ARBEITSAUFTRÄGE:
1 > Welche Maßangaben in Metern enthält der Lesetext zum Bauvorhaben? Führe jede mit dem Bauteil an, auf das sie sich bezieht.
2 > Gib aus den Einträgen die Zeilen von der Zeile mit "The width and height of the screenshot is (837, 709)." bis zur Zeile mit "click(x=574, y=170)" wortgetreu aus, beide Zeilen eingeschlossen.

LESETEXT:
== == ==

Der Beschwerdeführer hat dem Land Oberösterreich Aufwendungen in der Höhe von S 4.565,-- und der erstmitbeteiligten Partei Aufwendungen in der Höhe von S 1.410,-- binnen zwei Wochen bei sonstiger Exekution zu ersetzen.
Begründung
Mit einem am 26. August 1999 bei der mitbeteiligten Stadtgemeinde eingelangten Ansuchen beantragte die Erstmitbeteiligte die Erteilung der Baubewilligung für die Dachaufstockung eines bestehenden Wohnhauses auf den Grundstücken Nr. 252 und .279, EZ 315, KG Enns. Die Grundstücke sind im Flächenwidmungsplan der mitbeteiligten Stadtgemeinde als Wohngebiet ausgewiesen und wird vom Bebauungsplan Nr. 24 "Altstadt" aus 1987 erfasst. Nach diesem Bebauungsplan ist die Höhe der Baukörper mit zwei Geschossen und einem Dachgeschoss mit der Möglichkeit eines Dachgeschossausbaues festgelegt. Die Sonderbauweise wurde in der Legende des Bebauungsplanes als Bebaubarkeit entsprechend der grafischen Darstellung definiert. Es ist eine Geschossflächenzahl von 0,6 festgelegt.
Das Bauvorhaben sieht vor, nach dem Abbruch des Dachstuhles im westlichen Teil des Wohnhauses die Übermauerung der südlichen und nördlichen Außenwand auf eine Höhe von 2,355 m über dem geplanten Fußbodenniveau zu erhöhen. Der Dachfirst soll in einer Höhe von 4,5 m über dem geplanten Fußbodenniveau verlaufen, der Baubestand wird durch den Zubau um 2,1 m erhöht. Für die Belichtung des Dachraumes sollen zwei Dachflächenfenster sowie zwei neue Fenster in der westlichen Giebelwand und ein neues Fenster in der östlichen Außenwand des westlichen Gebäudetraktes eingebaut werden. Als Nutzung ist in den Einreichunterlagen "Lager- bzw. Dachboden" ausgewiesen. Dieser Dachboden ist auf Grund der Geländeverhältnisse über eine Türe in der westlichen Gebäudeaußenwand vom anschließenden Garten aus zugänglich, die darunter liegenden Geschosse liegen auf Grund der Hanglage zum Teil unter dem anschließenden Gelände.

== == ==

Einträge der Sammlung
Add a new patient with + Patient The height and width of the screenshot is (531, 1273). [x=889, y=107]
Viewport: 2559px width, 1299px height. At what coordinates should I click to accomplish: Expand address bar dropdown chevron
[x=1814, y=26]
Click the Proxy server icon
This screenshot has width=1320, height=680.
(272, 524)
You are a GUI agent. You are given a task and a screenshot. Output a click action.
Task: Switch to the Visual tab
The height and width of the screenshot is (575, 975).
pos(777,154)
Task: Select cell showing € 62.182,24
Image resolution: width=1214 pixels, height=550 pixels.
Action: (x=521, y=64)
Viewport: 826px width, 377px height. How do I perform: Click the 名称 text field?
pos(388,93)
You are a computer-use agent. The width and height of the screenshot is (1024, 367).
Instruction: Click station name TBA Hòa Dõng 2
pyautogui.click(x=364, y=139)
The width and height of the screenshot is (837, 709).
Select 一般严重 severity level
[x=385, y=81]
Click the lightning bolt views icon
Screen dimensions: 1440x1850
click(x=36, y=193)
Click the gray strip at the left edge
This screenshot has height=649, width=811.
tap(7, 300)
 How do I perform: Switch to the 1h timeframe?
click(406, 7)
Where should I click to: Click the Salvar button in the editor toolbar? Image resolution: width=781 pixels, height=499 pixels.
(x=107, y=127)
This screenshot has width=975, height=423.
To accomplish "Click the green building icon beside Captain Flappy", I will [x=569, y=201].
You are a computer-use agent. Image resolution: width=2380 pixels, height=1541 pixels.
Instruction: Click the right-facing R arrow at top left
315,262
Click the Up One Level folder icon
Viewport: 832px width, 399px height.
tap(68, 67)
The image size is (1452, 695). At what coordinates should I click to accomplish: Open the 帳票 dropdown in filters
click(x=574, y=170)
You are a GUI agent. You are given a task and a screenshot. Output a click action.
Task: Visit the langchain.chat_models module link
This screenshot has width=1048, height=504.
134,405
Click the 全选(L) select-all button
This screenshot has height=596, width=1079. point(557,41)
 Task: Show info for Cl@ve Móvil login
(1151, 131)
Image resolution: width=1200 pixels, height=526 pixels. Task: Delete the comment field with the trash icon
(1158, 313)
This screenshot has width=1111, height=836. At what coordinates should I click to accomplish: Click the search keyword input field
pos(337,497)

== == ==

LÖSUNGEN:
1 >
- 2,355 m über dem geplanten Fußbodenniveau: Höhe der Übermauerung der südlichen und nördlichen Außenwand
- 4,5 m über dem geplanten Fußbodenniveau: Höhe des Dachfirstes
- 2,1 m: Erhöhung des Baubestandes durch den Zubau

2 >
The width and height of the screenshot is (837, 709).
Select 一般严重 severity level
[x=385, y=81]
Click the lightning bolt views icon
Screen dimensions: 1440x1850
click(x=36, y=193)
Click the gray strip at the left edge
This screenshot has height=649, width=811.
tap(7, 300)
 How do I perform: Switch to the 1h timeframe?
click(406, 7)
Where should I click to: Click the Salvar button in the editor toolbar? Image resolution: width=781 pixels, height=499 pixels.
(x=107, y=127)
This screenshot has width=975, height=423.
To accomplish "Click the green building icon beside Captain Flappy", I will [x=569, y=201].
You are a computer-use agent. Image resolution: width=2380 pixels, height=1541 pixels.
Instruction: Click the right-facing R arrow at top left
315,262
Click the Up One Level folder icon
Viewport: 832px width, 399px height.
tap(68, 67)
The image size is (1452, 695). At what coordinates should I click to accomplish: Open the 帳票 dropdown in filters
click(x=574, y=170)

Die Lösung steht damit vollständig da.